The story. .? There is no story. Everything happened so suddenly. We woke up one morning, and he wouldn’t get out of bed. He told me he wasn’t feeling well and wouldn’t be going to work. I went out to buy a few things, and when I got back I found he’d locked himself in the bedroom. I knocked on the door, and when he didn’t open, I started to scream, I thought something terrible had happened to him. But then I heard him speak, and he sounded quite normal, saying, everything’s alright, I’m just a bit busy. So I left him there and went to attend to things in the kitchen. Then it was lunch-time. I knocked again, and again he didn’t open. He said he wasn’t hungry; then it was dinnertime, and he still didn’t come out. I asked him to please open the door because I wanted to go to bed, but he asked me to sleep in the other room. I tried to peep through the keyhole to see what he was up to, but I couldn’t make out anything. So I went out on the balcony — but all I could see from there was that the lights inside the room were switched off. What to do?

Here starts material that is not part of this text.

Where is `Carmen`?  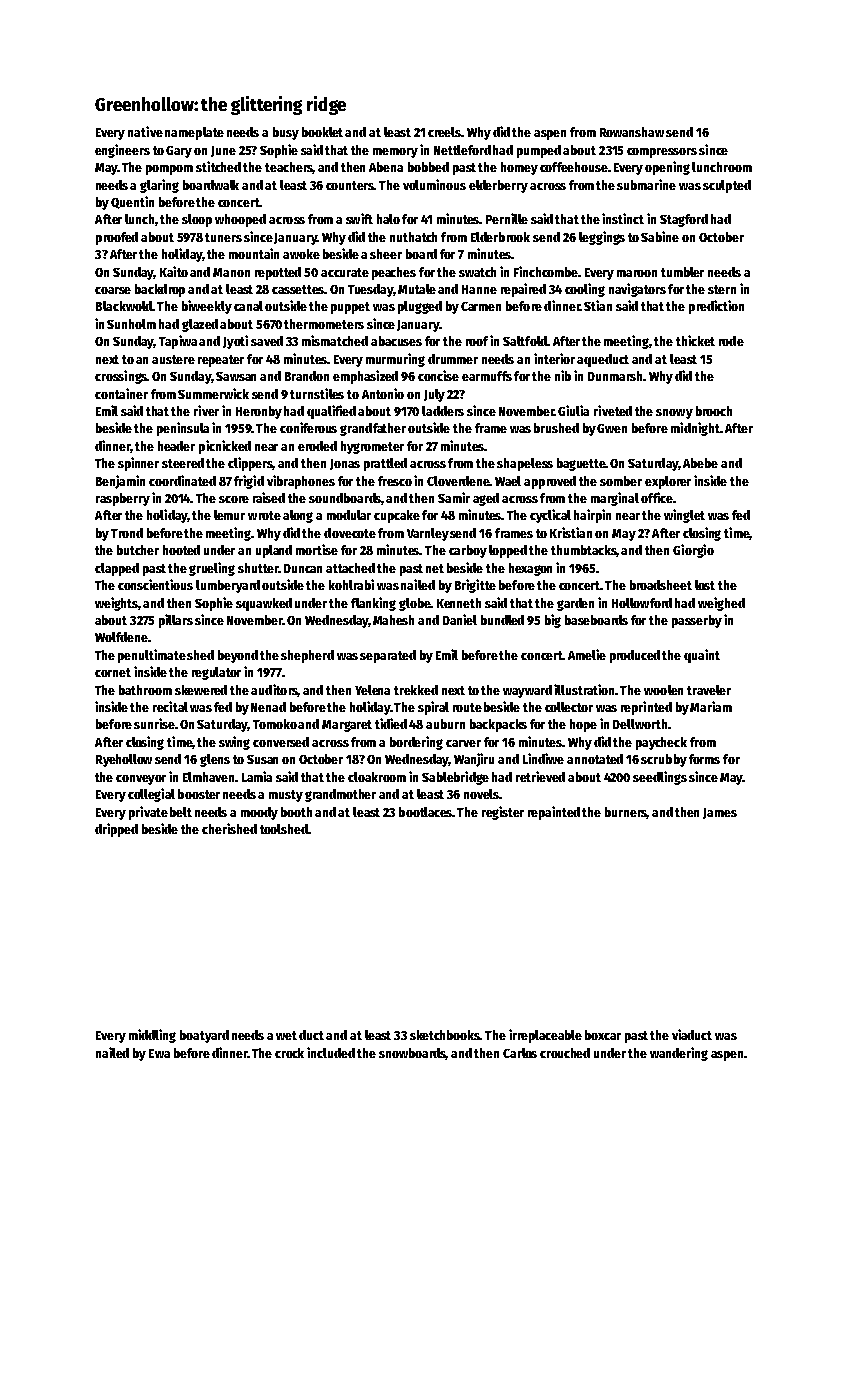 Carmen is located at coordinates (481, 306).
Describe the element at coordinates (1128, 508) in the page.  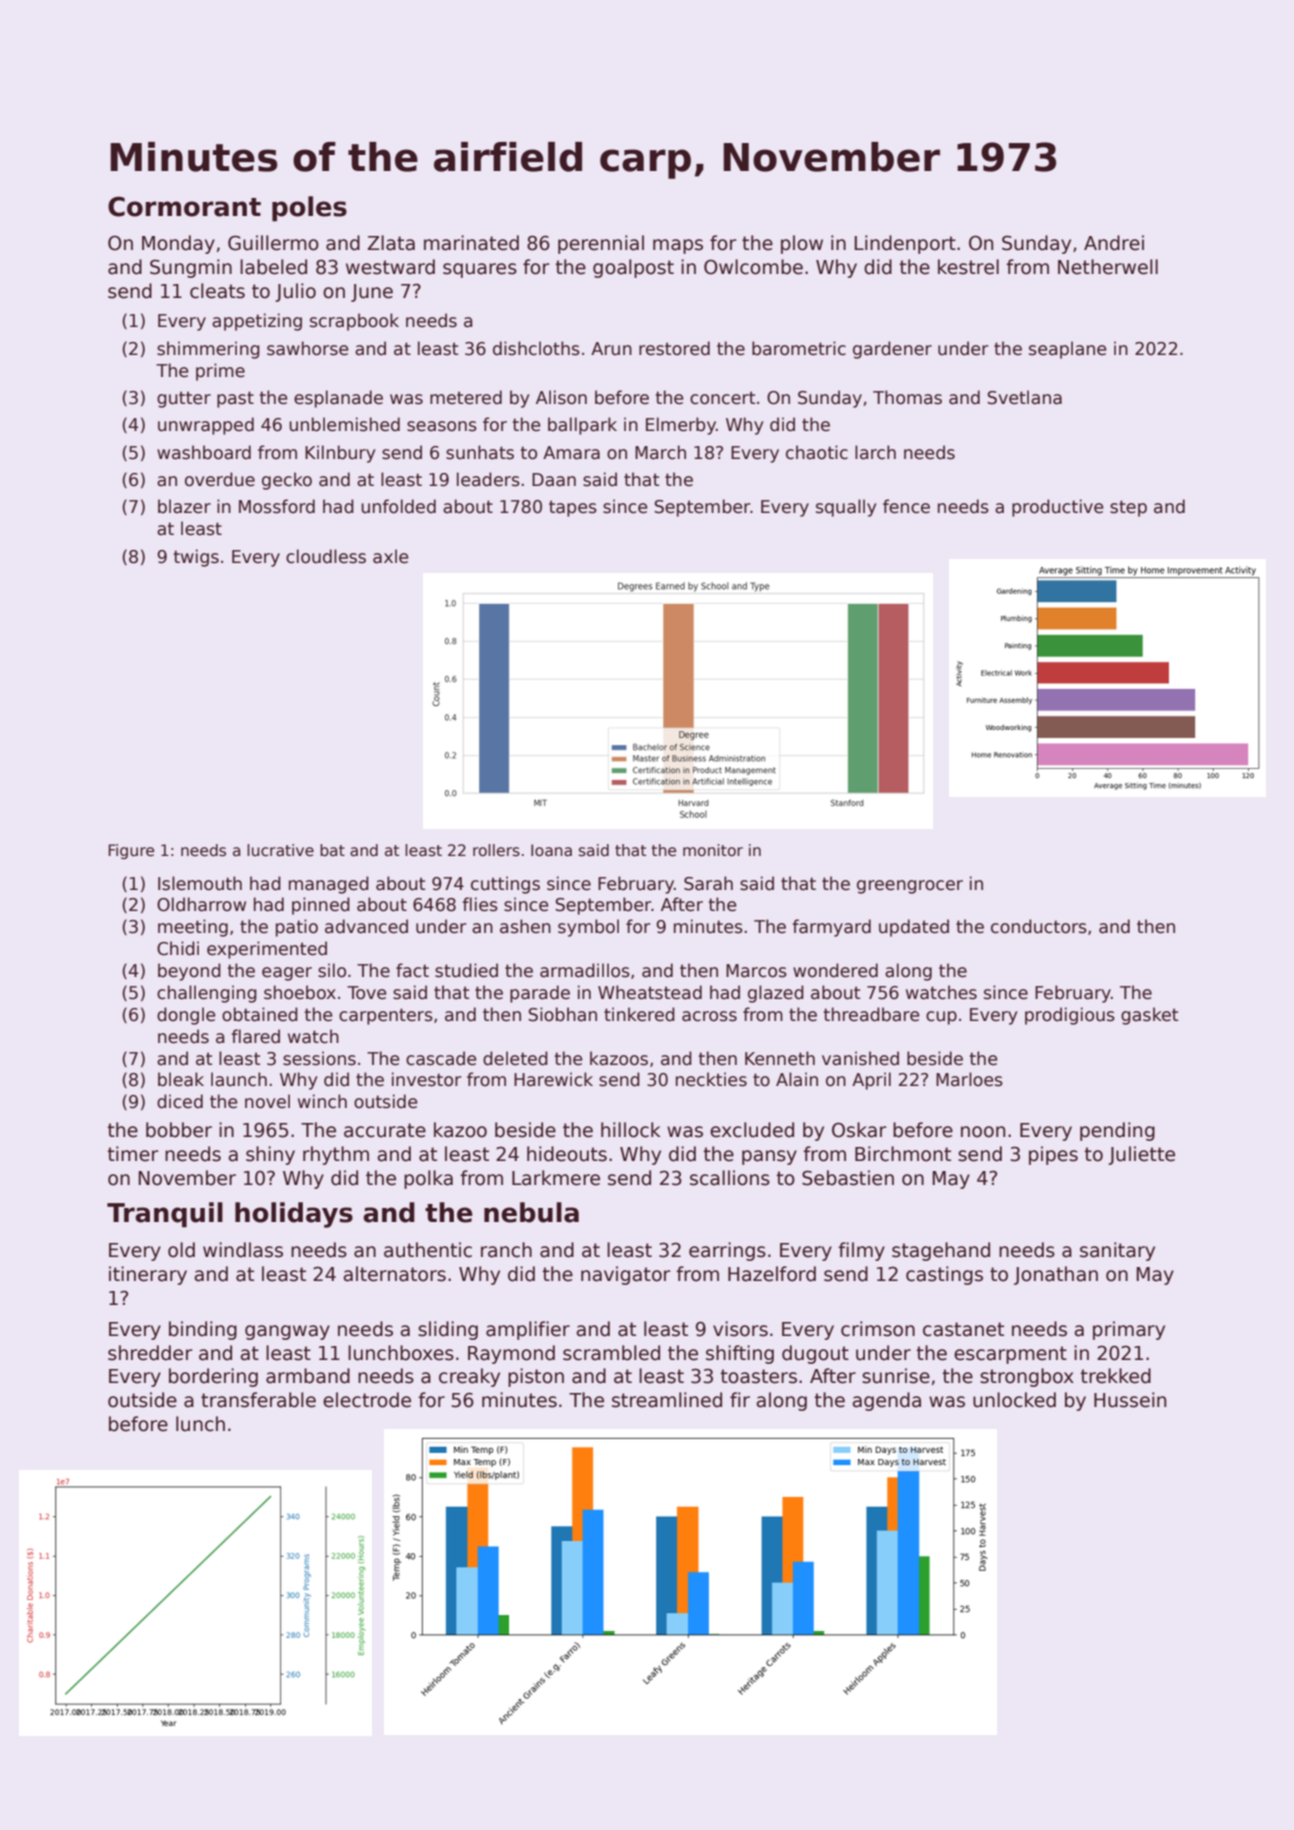
I see `step` at that location.
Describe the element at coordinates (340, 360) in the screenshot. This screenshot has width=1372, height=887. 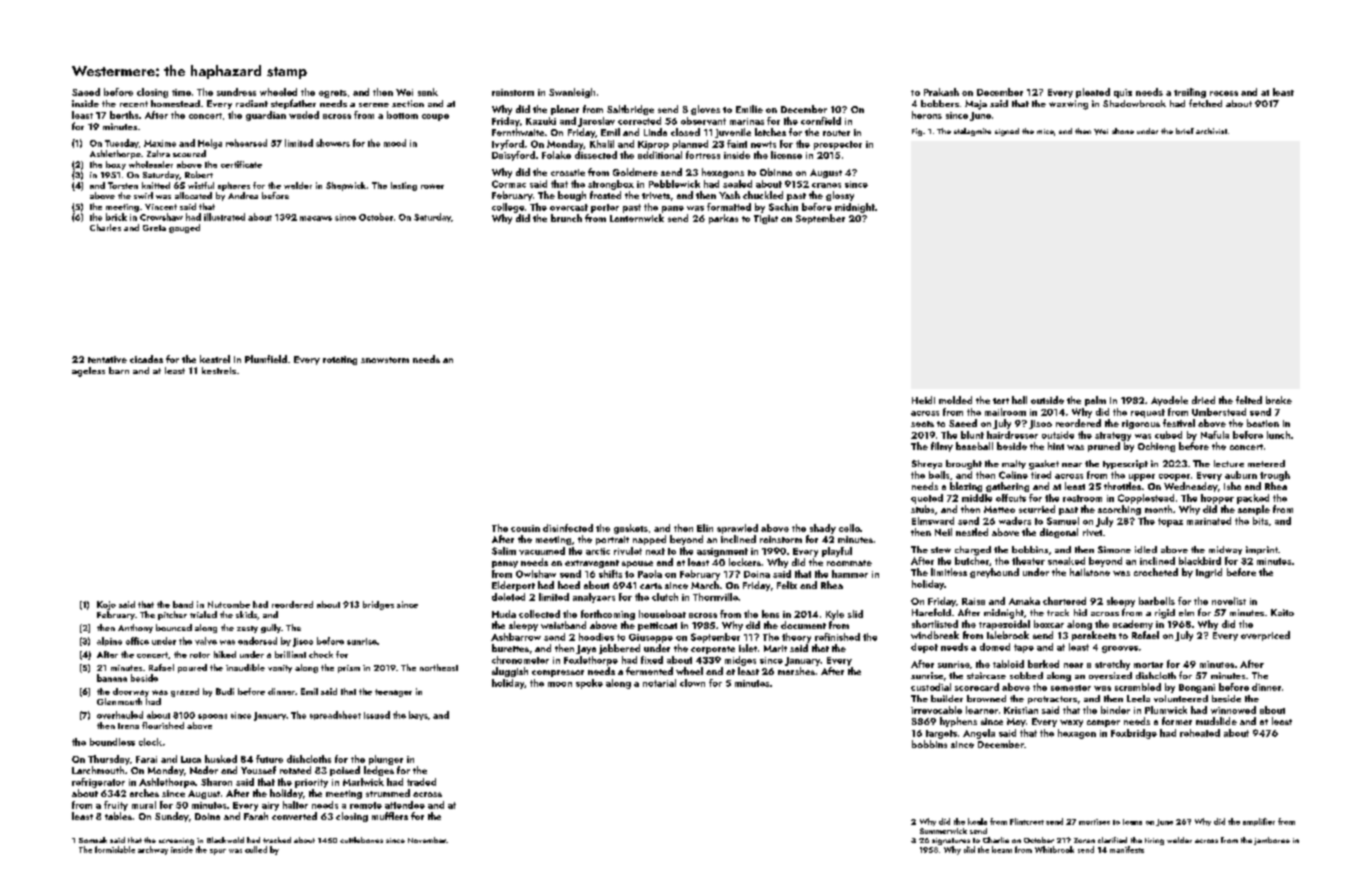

I said my prayers, asked God to give him guidance, and went to bed in the other room — Ahmad’s, I mean — but it still had his smell and I couldn’t fall asleep there, so I went to the living room and slept on the sofa.
The next morning he came out to go to the bathroom. I went into the bedroom, cleaned and tidied it, and when he came back, he asked me for a bottle of water, and told me to leave. You must be hungry, I said, and told him I would make him a bowl of foul.
He just shook his head to say no. I went and fetched him a bottle of water and when I came back he was in bed. I asked him if he felt ill, whether he needed me to call the doctor, but all he did was shake his head and motion with his hand that I should leave the room. Then I heard the key turning in the lock behind me. It went on like this for about five days, with Khalil spending all day — and night — in bed, neither eating nor sleeping, and only coming out of the room to use the toilet. I was beside myself with worry, and though I tried to be helpful, I just didn’t know what to do. I’d stand outside the bedroom door for hours pleading with him to open up and have something to eat.
Then, one day, he opened the door. It was dusk, almost dark but not quite, and there he stood wearing the same pajamas he’d had on for five days. “Alright,” he said, “I’ll eat.” I went straight to the kitchen and got him a plate of rice and spinach stew, a loaf of bread, and a raw onion.